-- begin Listing --

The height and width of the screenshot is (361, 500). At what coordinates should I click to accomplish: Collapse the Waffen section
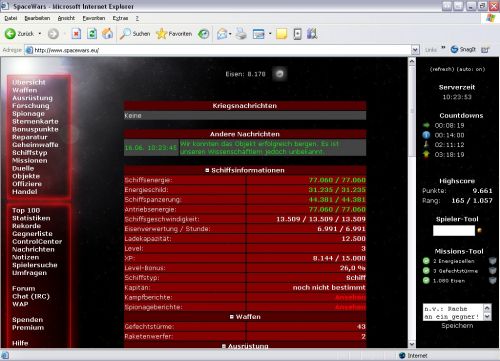click(232, 317)
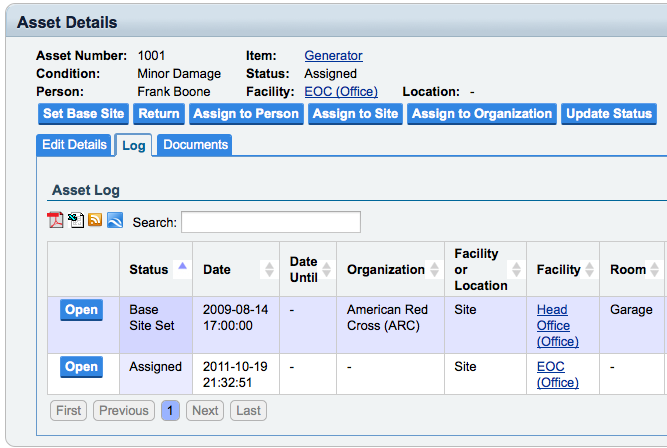
Task: Export asset log as PDF
Action: click(x=56, y=221)
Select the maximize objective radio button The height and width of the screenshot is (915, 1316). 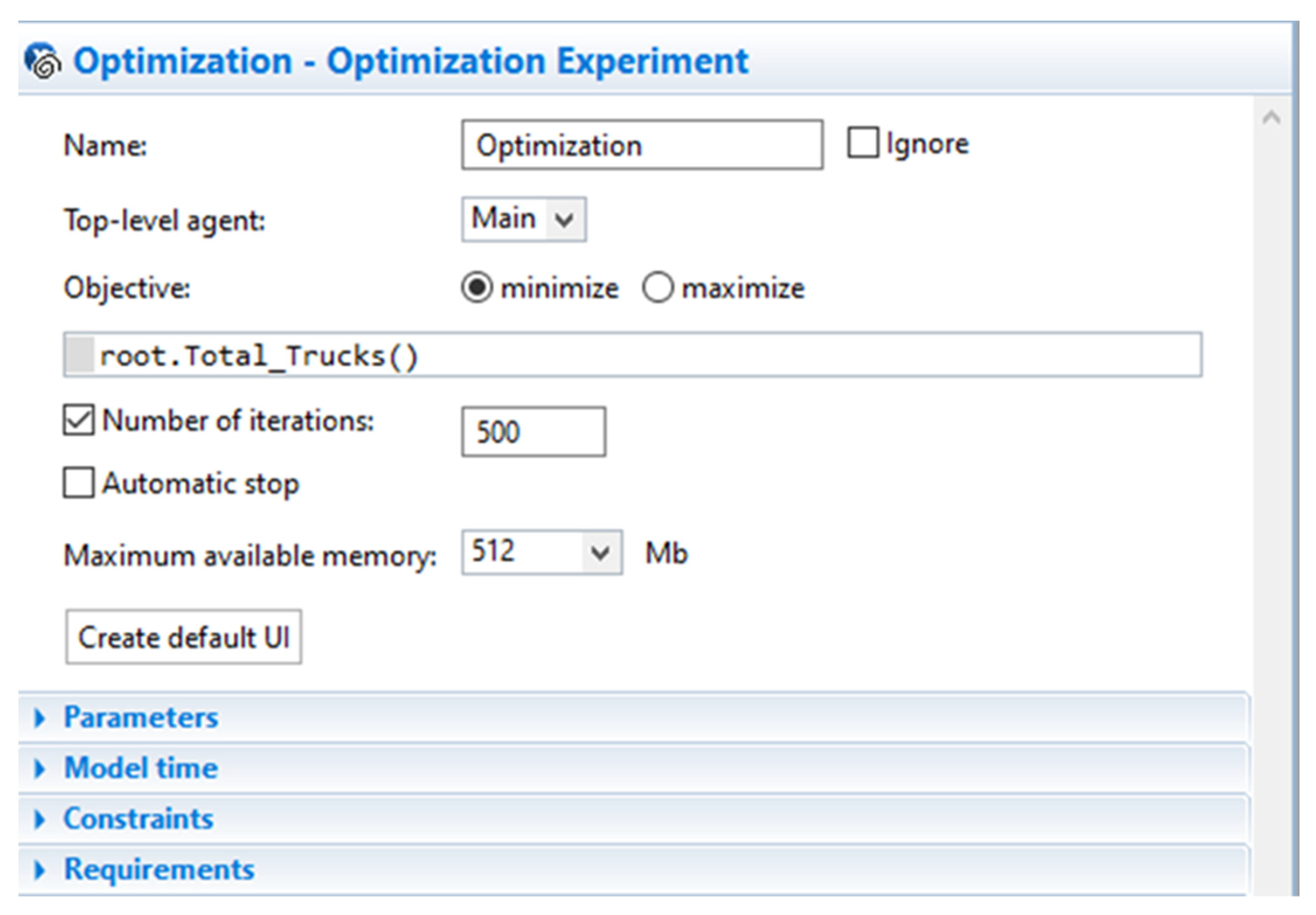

-- end Listing --

Copy the lines above word for word, leaving out the pictures.

The height and width of the screenshot is (361, 500). At what coordinates should I click to accomplish: Collapse the Waffen section
click(232, 317)
Task: Export asset log as PDF
Action: click(x=56, y=221)
Select the maximize objective radio button The height and width of the screenshot is (915, 1316). 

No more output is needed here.